Come visit MaxCyte® at booth #1545 to explore our cGMP-compliant, non-viral cell engineering platform designed to streamline and accelerate the development of cell and gene therapies from concept to clinic. Discover how our technology empowers seamless, scalable and high-performance cell modification to support your therapeutic pipeline
Featured presentation
How to mitigate gene editing program risk through comprehensive off-target safety profiling and characterization
Thursday, May 15, 2025, from 12:15 to 1:15 p.m. CT in Room 271-273
Presenters
Poster presentations
Optimizing CRISPR/Cas-mediated CAR knockin in primary human T cells using MaxCyte electroporation
Poster presented by Ashley Strickland-Dietz, Immunology Scientist at MaxCyte
Thursday, May 15, 2025, in Poster Hall 12 from 5:30 - 7:00 p.m. CT
In recent years, chimeric antigen receptor (CAR) T cells have emerged as a leading treatment for various hematological cancers. Despite demonstrating great promise, CAR T cell therapies are limited by several challenges, including concerns regarding efficacy, safety and manufacturability. To address these, groups have turned to non-viral engineering of CAR T cells using CRISPR gene editing. In addition to reduced immunogenicity and manufacturing costs, this technology enables precise knockin of tumor-targeting receptors and knockout of genes responsible for rejection, toxicity and immunosuppression. To CRISPR engineer CAR T cells, Cas nucleases, guide RNA (gRNA) and homology-directed repair (HDR), template DNA must be efficiently delivered into T cells without jeopardizing their viability or functionality. With this in mind, we sought to generate optimized workflows that enable CRISPR-mediated gene editing in primary human T cells using MaxCyte electroporation. To this end, we first identified optimal electroporation protocols and concentrations of sgRNA, Cas9 and HDR template required to knock-in GFP at the TRAC locus. Next, we compared different repair template designs, including the addition of Cas9 targeting sequences (CTS). We also investigated multiple HDR template DNA formats, including linear double-stranded DNA, single-stranded DNA, conventional plasmids and Nanoplasmids™. In addition, we explored the use of small molecule enhancers and identified several that further improved editing efficiencies. These findings were then used to engineer CD19-targeting CAR T cells. With activated T cells from healthy donors, we could achieve CAR expression levels of greater than 70 percent. In addition to efficient and reproducible CAR knockin in T cells from multiple donors, cells engineered using this workflow were viable and retained the ability to expand and eradicate CD19-expressing target cells. Together, these demonstrate the capability of MaxCyte’s clinically validated ExPERT™ electroporation technology to enable non-viral engineering of CAR T cells using the CRISPR/Cas system.

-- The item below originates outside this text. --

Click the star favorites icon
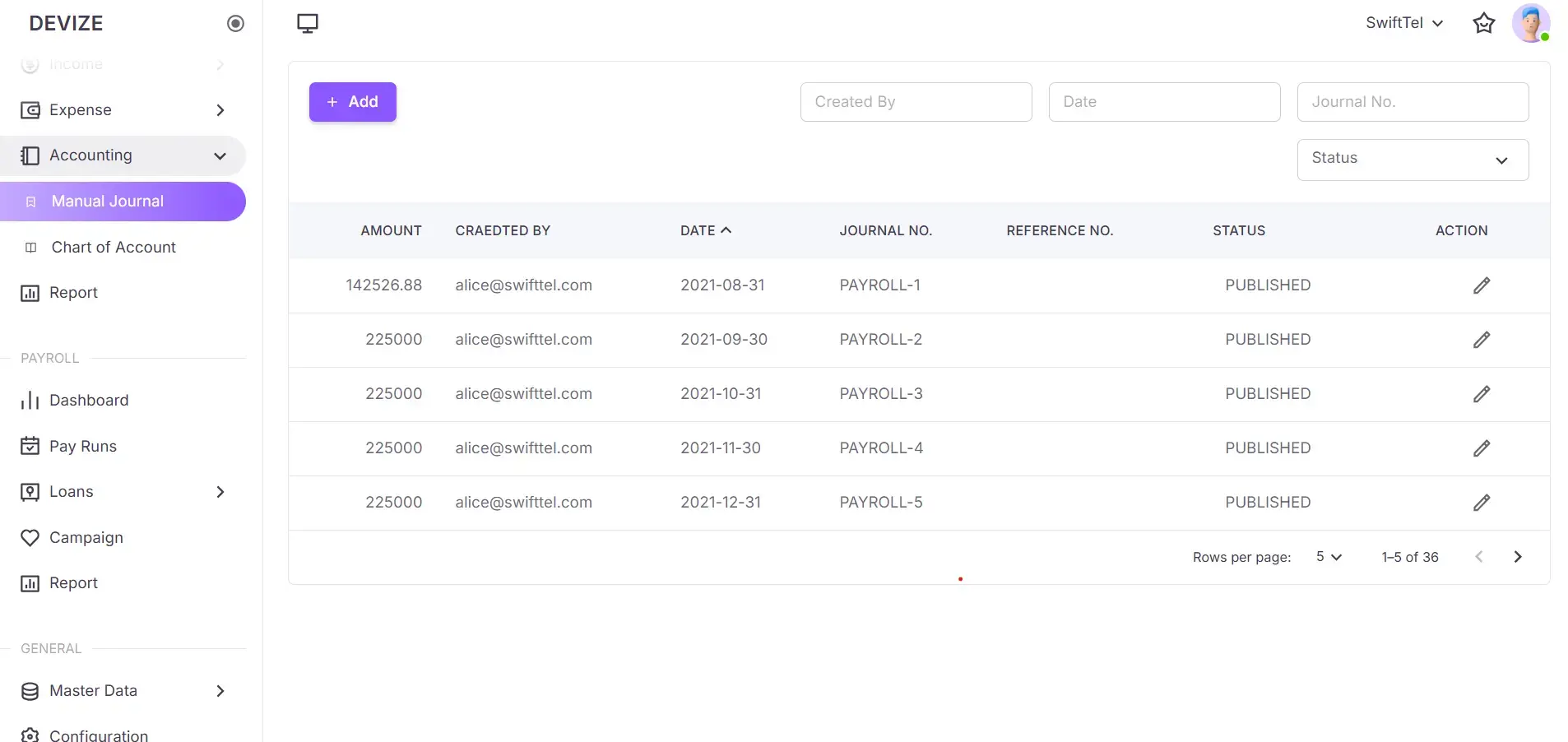Image resolution: width=1568 pixels, height=742 pixels. coord(1483,23)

Efficient, large-scale, virus-like particle manufacturing for gene editing by a GMP-compliant flow electroporation platform
Poster presented by Isabel Daher, Research Associate at MaxCyte
Thursday, May 15, 2025, in Poster Hall 12 from 5:30 to 7:00 p.m. CT
Virus-like particles (VLPs) are non-infectious, virally derived nanoparticles that lack a viral genome. Upon packaging a CRISPR ribonucleoprotein complex (RNP), VLPs can target and transiently deliver cargo for genome editing in vivo to specific cell and tissue types. They are safer than traditional viral vectors as they are incapable of genomic integration. Scaling up VLP production can be cumbersome and time-consuming, requiring several rounds of optimization to transition from research to clinical scale. Additionally, consistency and reproducibility between batches is a major concern when relying on chemical methods of VLP production. Here, we utilized the MaxCyte ExPERT GTx®, a GMP-compliant electroporation instrument, to manufacture clinical-scale VLPs, in adherent and suspension HEK cells, packaged with CRISPR Cas9 or adenine base editor RNPs for genome editing in primary human cells. We found that electroporation consistently produced high yields of functional VLPs with an optimized electroporation workflow. We also demonstrated effective gene editing at several therapeutically relevant loci in primary hematopoietic cells, such as B2M and PD-1. Furthermore, the production of VLPs using electroporation exhibited favorable production kinetics compared to other transfection methods, enabling a one-day manufacturing process. Finally, we highlight the scalability of VLP production across a 400-fold volume range with minimal re-optimization, transfecting over one billion cells per production. In summary, our results show that MaxCyte’s Flow Electroporation® technology is a viable means for consistent, efficient and scalable manufacturing of VLPs for gene editing applications and has high promise to address the needs of future clinical and commercial manufacturing.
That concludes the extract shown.